Let’s put Raily McRailface and Trammy McTramface aside for now.
Ideas to email@example.com. If you’re really keen, you can make a submission to the Geographical Names Board at the website, gnb.nsw.gov.au. Of course, there’s no guarantee that they’ll listen to your suggestion. But we will.
It's a bird! It's a plane! No! It's the mild-mannered member for Bradfield, Paul Fletcher, zooming up to Warners Bay from Gotham City, Sydney, to launch the Lake Macquarie Internet of Things.
Why are we comparing Fletcher with Superman and Batman? We'll let Fletcher, the Turnbull government's Minister for Urban Infrastructure and Cities, explain.
"What I learned when I entered parliament 8 1/2 years ago is that when you're a politician, you have magic powers. It's nowhere described in the constitution but you do have this magic power and it's a power that can only be used for good, not evil and it must be used in a very responsible fashion. That is the power to launch things, to declare things open.”
Cue audience laughter.
"And I intend today to use, in a responsible, appropriate and measured fashion, that particular power. So, my task is to officially declare the rollout commenced and to do that, what I believe I am now required to do, and am honoured to do, is to remove the wrapping that conceals the very first gateway, and this is what is going into the field very, very soon."

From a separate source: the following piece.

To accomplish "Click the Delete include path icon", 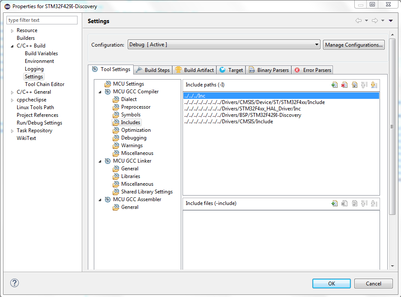I will pyautogui.click(x=344, y=85).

And with that, Fletcher deftly removed a wrapping of blue silk to reveal a small white box fixed to a metal pole.
Floptus and the Feds
As far as we can tell, the Internet of Things is about connecting anything and everything to the web. To grasp this concept, you’ve got to think beyond ordinary devices like phones, laptops and tablets. Think smart homes and businesses, medicine, transport, energy, coffee machines, ovens, fridges etc. Basically, anything with an on/off switch.
Recent Aussie efforts at techie stuff have included the Optus-World Cup debacle and the monumental stuff-up of the National Broadband Network.
The Herald reported that Newcastle and Lake Macquarie councils were getting on board with infrastructure for the Internet of Things. Geez Louise, we hope they do better than Floptus and the feds.